The Stress and Wellbeing in Australia Survey 2015, conducted by the Australian Psychological Society (APS), has recorded some worrying statistics related to teens’ health. The survey has confirmed that the wellbeing of Australian teenagers is being affected by heavy social media use.

The Stress and Wellbeing in Australia Survey 2015 was released on Nov 8 to mark the beginning of Psychology Week from Nov 8 to 14. The annual survey conducted by the APS shows major trends in overall wellbeing and mental health of Australians. This year’s report has presented some alarming findings – one in two Aussie teenagers suffers from the Fear of Missing Out (FOMO).

According to a 2013 study led by Andrew Przybylski from the department of psychology at the University of Essex, FOMO is described as “a pervasive apprehension that others might be having rewarding experiences from which one is absent” and “a desire to stay continually connected with what others are doing.”

Andrew Fuller, clinical psychologist and spokesperson of the survey, said in an APS press release, “More than half of all Australian teenagers – 56 percent – are heavy social media users.”

Aside from some positives such as better goal-setting and seeking help over social media, those teens who were heavy users reported higher stress caused by FOMO; fearing their friends were having more rewarding experiences than them (54 percent), being worried when they find out their friends are having fun without them (60 percent), and being bothered when they miss out on a planned get together (63 percent).
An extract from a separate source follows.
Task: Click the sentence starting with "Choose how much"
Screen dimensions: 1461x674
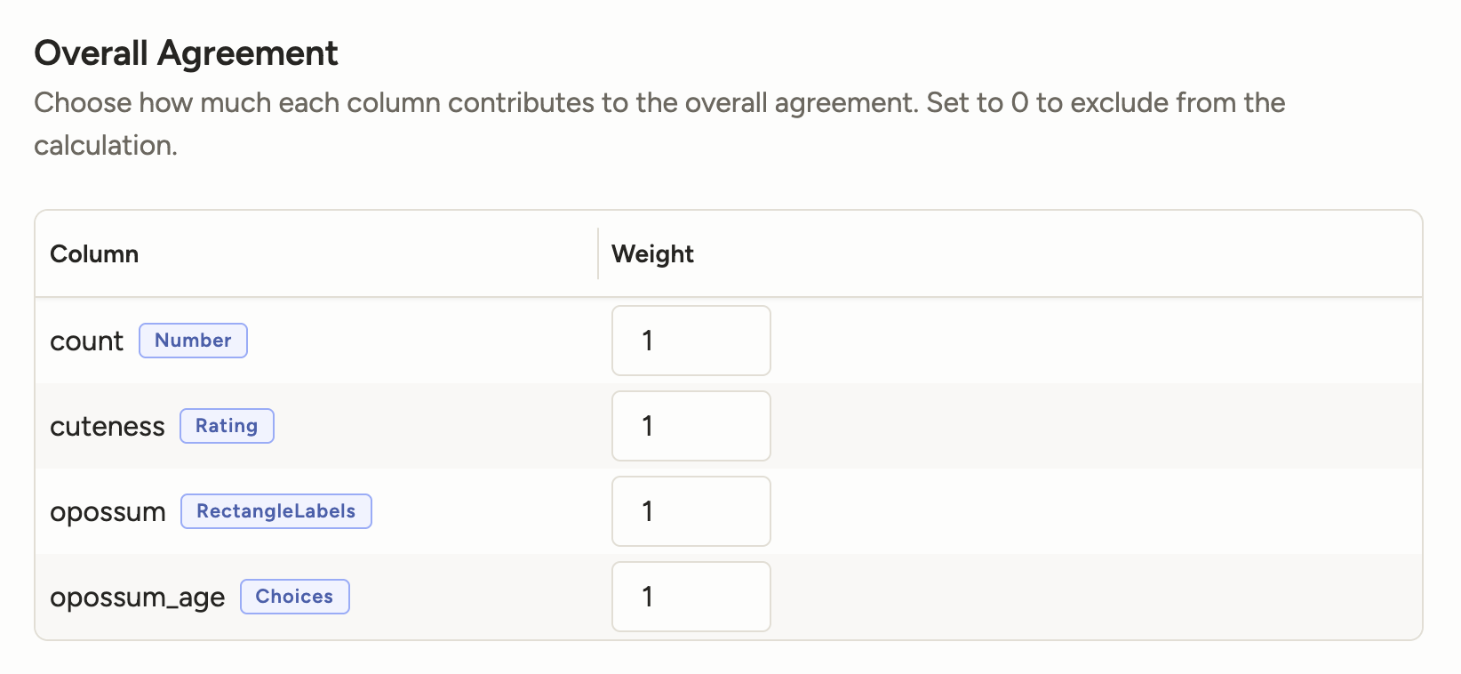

The results become particularly concerning when social media is seen to control all of the day-to-day interactions. More than half (53 percent) of Aussie teens are reportedly using social media 15 minutes before going to bed every night. Another shocking statistic is that 57 percent of teens reported difficulty in sleeping or relaxing after spending time on social media.

The survey found a direct correlation between lesser social media use and FOMO – the fewer hours they spent on social media, the lesser stress teens reported about someone posting their ugly pictures, or not getting enough “likes” on their social media posts.

The findings pointed to the stronger impact of social media anxiety on teenagers and the major role it plays in their search for self and identity formation. “Young people, in particular, may need some assistance to moderate their social media use so it doesn’t have a negative impact on them,” said Fuller.